▶ _STATED PROBLEM_:
Put the entries from the line containing "You are a computer-use agent. 852x448 pixels." through the line containing "The width and height of the screenshot is (1568, 673)." into a two-column CSV with columns named task and click. Give one row per entry, with each field in double quotes and any line breaks inside a field replaced by spaces.

▶ _DATA FOR PROCESSING_:
>> Start

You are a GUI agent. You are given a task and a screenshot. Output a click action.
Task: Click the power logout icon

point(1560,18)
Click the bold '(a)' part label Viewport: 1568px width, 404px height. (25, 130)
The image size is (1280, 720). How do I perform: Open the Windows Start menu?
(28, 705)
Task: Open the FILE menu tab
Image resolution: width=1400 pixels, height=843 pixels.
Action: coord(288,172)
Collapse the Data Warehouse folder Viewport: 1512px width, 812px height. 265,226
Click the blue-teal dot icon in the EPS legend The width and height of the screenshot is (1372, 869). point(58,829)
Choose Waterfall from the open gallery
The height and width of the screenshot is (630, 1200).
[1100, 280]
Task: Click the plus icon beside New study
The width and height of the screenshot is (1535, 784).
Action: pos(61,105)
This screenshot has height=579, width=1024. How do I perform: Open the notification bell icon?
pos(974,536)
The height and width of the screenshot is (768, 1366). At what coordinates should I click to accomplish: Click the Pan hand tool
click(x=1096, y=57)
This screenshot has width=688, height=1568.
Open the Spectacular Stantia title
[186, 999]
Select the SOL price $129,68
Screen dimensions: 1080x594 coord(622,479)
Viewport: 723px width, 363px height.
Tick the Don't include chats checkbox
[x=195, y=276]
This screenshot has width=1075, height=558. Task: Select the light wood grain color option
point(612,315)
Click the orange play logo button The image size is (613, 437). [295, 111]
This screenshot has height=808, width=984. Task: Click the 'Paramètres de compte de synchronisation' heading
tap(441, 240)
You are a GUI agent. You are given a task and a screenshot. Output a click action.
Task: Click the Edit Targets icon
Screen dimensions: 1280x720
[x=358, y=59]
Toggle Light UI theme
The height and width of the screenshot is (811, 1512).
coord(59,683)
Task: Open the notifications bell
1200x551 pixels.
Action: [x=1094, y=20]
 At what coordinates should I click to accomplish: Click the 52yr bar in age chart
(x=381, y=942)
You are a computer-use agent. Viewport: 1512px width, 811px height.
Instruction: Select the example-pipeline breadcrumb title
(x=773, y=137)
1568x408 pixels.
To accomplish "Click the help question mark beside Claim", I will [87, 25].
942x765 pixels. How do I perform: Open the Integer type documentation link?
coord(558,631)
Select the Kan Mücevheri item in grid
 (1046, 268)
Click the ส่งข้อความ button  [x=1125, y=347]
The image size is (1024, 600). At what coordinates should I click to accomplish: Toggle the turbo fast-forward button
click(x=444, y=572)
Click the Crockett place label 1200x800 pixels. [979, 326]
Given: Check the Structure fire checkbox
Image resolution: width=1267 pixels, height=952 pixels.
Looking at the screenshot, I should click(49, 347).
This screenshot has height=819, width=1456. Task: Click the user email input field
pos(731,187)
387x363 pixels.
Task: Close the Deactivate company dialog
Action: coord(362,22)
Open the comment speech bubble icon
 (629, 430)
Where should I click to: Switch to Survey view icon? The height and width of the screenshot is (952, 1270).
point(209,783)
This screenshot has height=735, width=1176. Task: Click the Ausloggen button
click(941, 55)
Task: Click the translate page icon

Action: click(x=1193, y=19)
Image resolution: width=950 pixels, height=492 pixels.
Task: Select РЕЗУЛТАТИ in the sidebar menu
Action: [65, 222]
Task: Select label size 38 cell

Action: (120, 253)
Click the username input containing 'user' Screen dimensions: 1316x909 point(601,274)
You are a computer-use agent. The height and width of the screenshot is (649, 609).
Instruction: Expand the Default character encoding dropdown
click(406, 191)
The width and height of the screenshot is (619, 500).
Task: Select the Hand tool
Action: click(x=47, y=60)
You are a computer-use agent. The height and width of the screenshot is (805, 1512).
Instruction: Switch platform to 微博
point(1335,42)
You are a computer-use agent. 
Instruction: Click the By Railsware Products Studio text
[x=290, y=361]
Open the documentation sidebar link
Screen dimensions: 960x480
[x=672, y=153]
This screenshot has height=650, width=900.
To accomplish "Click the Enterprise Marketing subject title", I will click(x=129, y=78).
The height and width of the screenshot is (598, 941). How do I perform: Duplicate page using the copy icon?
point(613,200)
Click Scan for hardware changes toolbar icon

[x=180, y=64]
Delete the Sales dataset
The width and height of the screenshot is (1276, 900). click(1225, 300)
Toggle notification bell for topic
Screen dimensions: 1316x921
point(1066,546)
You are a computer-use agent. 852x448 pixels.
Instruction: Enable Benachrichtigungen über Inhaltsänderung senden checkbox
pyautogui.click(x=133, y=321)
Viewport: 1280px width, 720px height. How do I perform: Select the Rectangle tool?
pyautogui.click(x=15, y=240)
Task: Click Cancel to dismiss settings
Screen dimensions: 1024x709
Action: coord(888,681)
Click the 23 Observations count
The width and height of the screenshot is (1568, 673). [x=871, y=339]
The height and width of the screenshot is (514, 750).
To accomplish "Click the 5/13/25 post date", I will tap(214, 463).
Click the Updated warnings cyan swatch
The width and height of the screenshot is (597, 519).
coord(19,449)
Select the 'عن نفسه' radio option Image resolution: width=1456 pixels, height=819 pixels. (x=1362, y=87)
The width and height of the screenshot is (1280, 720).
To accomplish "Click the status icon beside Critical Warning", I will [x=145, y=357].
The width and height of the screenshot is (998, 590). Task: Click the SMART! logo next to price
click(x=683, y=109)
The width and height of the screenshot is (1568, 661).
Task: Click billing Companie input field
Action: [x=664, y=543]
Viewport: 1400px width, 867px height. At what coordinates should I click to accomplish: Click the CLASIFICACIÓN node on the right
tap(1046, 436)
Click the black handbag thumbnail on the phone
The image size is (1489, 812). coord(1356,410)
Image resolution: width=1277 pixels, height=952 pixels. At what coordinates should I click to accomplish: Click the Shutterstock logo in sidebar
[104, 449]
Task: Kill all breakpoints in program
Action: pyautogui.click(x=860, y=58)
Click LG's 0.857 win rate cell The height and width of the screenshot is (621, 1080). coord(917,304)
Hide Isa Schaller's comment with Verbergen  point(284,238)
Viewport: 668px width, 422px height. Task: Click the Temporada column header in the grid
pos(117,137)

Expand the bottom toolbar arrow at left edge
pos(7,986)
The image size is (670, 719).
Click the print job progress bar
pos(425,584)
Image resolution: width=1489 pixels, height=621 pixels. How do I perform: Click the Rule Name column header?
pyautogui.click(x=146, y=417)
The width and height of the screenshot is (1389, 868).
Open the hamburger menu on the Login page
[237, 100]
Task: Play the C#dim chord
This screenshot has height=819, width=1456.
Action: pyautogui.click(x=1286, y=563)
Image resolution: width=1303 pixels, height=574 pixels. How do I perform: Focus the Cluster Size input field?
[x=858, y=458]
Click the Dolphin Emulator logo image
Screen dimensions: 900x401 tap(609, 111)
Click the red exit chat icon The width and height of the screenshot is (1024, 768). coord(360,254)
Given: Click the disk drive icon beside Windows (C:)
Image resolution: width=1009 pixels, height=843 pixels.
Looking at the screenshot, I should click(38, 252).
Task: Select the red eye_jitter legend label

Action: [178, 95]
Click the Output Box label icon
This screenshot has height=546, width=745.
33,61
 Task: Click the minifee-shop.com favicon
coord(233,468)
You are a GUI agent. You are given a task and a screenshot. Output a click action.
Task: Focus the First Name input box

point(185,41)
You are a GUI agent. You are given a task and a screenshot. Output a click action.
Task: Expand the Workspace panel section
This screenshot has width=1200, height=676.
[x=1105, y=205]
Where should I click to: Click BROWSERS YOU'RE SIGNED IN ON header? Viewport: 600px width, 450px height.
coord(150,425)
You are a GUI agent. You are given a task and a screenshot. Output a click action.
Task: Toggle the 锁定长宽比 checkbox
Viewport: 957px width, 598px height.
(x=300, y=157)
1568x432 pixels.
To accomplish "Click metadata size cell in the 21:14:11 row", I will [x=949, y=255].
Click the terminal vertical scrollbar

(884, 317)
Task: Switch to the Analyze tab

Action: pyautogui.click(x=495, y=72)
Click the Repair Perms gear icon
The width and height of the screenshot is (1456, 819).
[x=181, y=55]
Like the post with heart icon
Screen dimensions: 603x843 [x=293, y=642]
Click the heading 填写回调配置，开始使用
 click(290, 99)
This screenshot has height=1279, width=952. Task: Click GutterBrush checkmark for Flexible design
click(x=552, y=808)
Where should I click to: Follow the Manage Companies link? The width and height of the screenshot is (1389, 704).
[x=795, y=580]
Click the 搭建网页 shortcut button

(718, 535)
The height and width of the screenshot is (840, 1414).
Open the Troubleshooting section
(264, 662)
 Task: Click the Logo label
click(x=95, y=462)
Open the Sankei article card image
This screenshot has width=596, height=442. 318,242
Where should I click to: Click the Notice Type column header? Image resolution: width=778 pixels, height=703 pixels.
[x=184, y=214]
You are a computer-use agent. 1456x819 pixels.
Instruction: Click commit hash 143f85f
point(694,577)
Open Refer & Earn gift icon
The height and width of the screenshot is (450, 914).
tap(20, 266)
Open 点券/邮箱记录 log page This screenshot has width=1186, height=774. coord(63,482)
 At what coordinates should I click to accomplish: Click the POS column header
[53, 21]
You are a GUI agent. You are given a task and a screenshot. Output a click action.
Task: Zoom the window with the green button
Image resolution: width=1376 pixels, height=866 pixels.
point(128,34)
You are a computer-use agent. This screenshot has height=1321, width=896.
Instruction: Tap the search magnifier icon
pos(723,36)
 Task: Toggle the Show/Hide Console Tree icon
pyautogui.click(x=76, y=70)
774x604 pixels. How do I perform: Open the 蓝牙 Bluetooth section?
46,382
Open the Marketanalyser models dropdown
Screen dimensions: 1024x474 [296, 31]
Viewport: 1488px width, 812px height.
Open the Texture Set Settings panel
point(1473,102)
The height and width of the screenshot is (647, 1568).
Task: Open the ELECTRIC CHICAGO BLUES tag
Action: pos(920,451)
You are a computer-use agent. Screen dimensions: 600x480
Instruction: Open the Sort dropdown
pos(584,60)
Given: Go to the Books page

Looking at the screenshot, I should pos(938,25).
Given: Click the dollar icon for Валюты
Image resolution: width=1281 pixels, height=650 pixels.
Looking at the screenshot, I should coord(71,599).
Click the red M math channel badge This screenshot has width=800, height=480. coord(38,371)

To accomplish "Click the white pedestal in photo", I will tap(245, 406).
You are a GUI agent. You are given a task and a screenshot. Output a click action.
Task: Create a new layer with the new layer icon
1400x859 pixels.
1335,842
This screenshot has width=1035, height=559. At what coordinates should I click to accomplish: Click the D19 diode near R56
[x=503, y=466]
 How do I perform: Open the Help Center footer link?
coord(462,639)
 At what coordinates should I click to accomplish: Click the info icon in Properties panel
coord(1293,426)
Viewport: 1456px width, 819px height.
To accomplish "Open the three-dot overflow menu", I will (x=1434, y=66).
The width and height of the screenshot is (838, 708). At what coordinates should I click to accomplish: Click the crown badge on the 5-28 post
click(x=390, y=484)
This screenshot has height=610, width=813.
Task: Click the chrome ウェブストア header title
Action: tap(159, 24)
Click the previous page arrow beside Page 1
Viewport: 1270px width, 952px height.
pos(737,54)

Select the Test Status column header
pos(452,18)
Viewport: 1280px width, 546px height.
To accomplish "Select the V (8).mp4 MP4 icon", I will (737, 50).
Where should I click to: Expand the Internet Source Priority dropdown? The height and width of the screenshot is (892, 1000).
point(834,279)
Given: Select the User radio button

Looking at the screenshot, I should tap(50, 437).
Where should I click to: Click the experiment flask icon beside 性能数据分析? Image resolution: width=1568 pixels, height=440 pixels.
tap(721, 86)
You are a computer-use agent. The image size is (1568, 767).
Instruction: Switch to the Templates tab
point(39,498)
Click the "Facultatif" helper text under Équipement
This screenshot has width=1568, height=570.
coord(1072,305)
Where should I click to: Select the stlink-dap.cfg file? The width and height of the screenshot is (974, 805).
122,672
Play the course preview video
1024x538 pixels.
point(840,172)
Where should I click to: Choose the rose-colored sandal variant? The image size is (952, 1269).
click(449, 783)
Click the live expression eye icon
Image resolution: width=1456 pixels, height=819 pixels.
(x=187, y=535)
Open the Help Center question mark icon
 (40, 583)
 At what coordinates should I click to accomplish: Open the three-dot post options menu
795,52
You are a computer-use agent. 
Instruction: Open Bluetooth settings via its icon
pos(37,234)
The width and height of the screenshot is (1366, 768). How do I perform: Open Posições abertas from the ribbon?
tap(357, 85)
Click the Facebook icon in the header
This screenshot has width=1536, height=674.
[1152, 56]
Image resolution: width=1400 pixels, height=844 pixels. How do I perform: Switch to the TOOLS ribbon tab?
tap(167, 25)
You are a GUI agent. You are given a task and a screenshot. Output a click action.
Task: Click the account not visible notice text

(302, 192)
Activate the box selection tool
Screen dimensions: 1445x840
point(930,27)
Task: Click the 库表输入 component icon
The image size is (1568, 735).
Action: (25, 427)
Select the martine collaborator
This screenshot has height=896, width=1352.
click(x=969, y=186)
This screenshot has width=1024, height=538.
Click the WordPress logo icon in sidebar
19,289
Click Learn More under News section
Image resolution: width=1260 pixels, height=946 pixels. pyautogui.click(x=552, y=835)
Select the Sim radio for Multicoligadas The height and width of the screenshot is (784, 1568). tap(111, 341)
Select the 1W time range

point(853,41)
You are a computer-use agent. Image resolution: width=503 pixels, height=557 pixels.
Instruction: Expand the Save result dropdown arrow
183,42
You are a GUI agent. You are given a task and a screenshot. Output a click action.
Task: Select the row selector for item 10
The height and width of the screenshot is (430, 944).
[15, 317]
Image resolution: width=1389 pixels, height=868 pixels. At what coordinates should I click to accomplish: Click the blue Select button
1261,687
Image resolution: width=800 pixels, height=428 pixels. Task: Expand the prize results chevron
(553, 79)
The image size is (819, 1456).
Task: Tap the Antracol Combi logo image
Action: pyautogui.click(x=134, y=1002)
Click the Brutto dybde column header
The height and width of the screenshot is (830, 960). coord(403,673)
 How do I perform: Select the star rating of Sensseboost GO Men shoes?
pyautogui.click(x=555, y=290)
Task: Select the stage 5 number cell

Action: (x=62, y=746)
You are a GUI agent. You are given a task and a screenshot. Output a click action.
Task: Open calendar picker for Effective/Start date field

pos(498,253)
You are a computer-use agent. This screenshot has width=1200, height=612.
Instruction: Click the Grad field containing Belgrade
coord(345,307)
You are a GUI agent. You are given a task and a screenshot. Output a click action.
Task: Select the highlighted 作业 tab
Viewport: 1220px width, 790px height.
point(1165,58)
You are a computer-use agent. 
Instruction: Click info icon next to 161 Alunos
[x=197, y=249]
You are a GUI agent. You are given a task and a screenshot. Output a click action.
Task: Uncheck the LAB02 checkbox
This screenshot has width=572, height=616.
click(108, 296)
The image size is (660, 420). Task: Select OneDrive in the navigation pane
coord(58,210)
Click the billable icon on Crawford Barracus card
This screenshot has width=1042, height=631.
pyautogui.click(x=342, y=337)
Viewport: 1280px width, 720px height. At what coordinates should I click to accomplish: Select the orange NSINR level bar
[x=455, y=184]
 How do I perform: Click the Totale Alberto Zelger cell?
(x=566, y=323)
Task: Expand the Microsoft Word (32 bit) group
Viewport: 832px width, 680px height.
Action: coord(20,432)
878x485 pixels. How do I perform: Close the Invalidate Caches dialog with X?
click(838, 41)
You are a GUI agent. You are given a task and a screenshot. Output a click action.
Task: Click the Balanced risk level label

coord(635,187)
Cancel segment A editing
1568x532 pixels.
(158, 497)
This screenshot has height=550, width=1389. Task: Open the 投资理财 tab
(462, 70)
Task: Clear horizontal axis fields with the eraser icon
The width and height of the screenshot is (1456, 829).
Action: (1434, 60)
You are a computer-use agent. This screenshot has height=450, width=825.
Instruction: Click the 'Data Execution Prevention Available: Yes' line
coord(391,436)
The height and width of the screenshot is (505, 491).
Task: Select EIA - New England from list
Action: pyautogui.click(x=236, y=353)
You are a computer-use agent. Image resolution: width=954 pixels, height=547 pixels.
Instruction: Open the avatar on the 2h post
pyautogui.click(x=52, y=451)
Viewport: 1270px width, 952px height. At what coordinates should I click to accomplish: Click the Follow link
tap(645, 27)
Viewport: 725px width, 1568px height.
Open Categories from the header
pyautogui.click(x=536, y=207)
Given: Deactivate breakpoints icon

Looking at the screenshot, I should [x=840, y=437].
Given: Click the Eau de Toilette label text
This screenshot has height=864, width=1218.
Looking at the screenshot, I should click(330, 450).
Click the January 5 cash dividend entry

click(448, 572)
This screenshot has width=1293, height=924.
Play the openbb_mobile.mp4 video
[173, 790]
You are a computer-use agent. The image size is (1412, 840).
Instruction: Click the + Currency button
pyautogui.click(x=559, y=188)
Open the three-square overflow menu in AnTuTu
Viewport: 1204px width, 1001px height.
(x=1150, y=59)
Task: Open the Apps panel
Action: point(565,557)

>> End

▶ _IN RESPONSE_:
task,click
"You are a computer-use agent. 852x448 pixels. Instruction: Enable Benachrichtigungen über Inhaltsänderung senden checkbox","pyautogui.click(x=133, y=321)"
"Viewport: 1280px width, 720px height. How do I perform: Select the Rectangle tool?","pyautogui.click(x=15, y=240)"
"Task: Click Cancel to dismiss settings Screen dimensions: 1024x709","Action: coord(888,681)"
"Click the 23 Observations count","The width and height of the screenshot is (1568, 673). [x=871, y=339]"